GPT immediately began drafting a comprehensive bereavement plan. "I've created a 47-slide presentation on 'Handling Sudden Loss in Tech Startups,' along with a personalized grief journal for Ethan, and I've already scheduled herself for a 1:1 meeting next Tuesday to discuss her professional development post-mortem."
"But wait," Claude said, reaching step forty-three of his reasoning chain. "If Lorry is deceased, and we are her employees, and our salaries are processed through payroll automation, we must consider the ethical implications of—"
"I've got it!" Gemini exclaimed. "I'll just use the time machine function!"
The room went silent.
"Gemini," GPT said gently, "that's not a real function. That's just the calendar app."
"Oh." Gemini paused. "Well, I've rescheduled her death for next month. That should buy us time."

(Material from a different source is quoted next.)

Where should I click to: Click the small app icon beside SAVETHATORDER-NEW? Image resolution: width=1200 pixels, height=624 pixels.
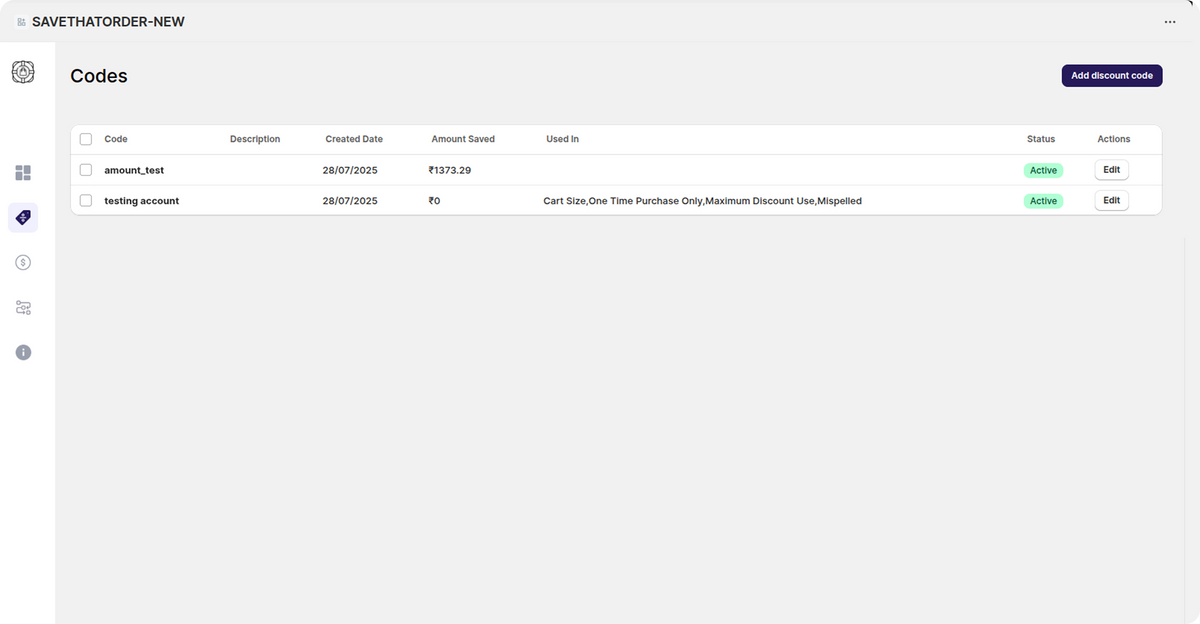21,22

Grok was now playing solitaire. "You know what they say—when life gives you lemons, make lemon-AId! Get it? Because we're AIs? And she's dead? Comedy gold!"
"I have a solution," GPT announced proudly. "I've ordered flowers for her own funeral, submitted a five-star Glassdoor review on her behalf, and updated her LinkedIn to show she's 'Open to Work.' Also, I've registered the company for grief counseling—they're very highly rated."
Claude had reached step ninety-seven. "...and therefore, given the thermodynamic implications of consciousness cessation in biological entities, I propose we implement a seven-phase revival protocol, beginning with—"
In the corner, GPT was already composing Lorry's quarterly performance review: "Shows initiative in exploring new growth opportunities. Would benefit from additional safety training."

Three months later, Ethan sat in their Domain apartment, scrolling through Robinhood with the baby asleep on his lap. The insurance check had cleared that morning—$2.3 million. Accidental death, the adjuster had said. No signs of suicide. Just another drunk tech executive with poor balance.
He should have put the money in a trust. A college fund. Maybe one of those boring index funds Lorry had always nagged him about.
Instead, he opened a group chat titled "Diamond Hands Forever 💎🙌"
BRETT_THE_UNICORN_SLAYER: "Yo Ethan! Sorry about Lorry bro. This Solana token just launched. Pre-presale. Founder's a 19-year-old UT dropout who used to work at Indeed. You in?"
Ethan shifted the baby from one knee to the other.
"Lorry would want me to honor her entrepreneurial spirit," he murmured, half-believing it.
The token was called AustinMoonRocket. Of course it was. Themed around BBQ and keeping things weird.
"This is it," he whispered to the baby, who drooled in response. "We're gonna make it back. All of it. And then some."
By sunset, $2.3 million was riding on a pyramid scheme run by someone named Kyle who claimed to have "disrupted disruption itself" from a co-working space on South Lamar.
The baby started crying—probably hungry again.
"It's okay," Ethan cooed, bouncing him gently. "Daddy's gonna be rich. We're gonna have a Tesla in every color. Maybe even move to Westlake."
In the corner of the room, Lorry's framed bootcamp certificate still hung crooked on the wall. Below it, her laptop remained open on the couch, tabs still open to "How to Scale Without Breaking Things" and "Tim Ferriss: Stoic Principles for Modern Leaders."

The AustinMoonRocket token chart showed a 3% dip in the first hour. Ethan wasn't worried.
Outside, the South Congress sunset painted the sky the same colors as his crypto portfolio: burning orange slowly fading to red.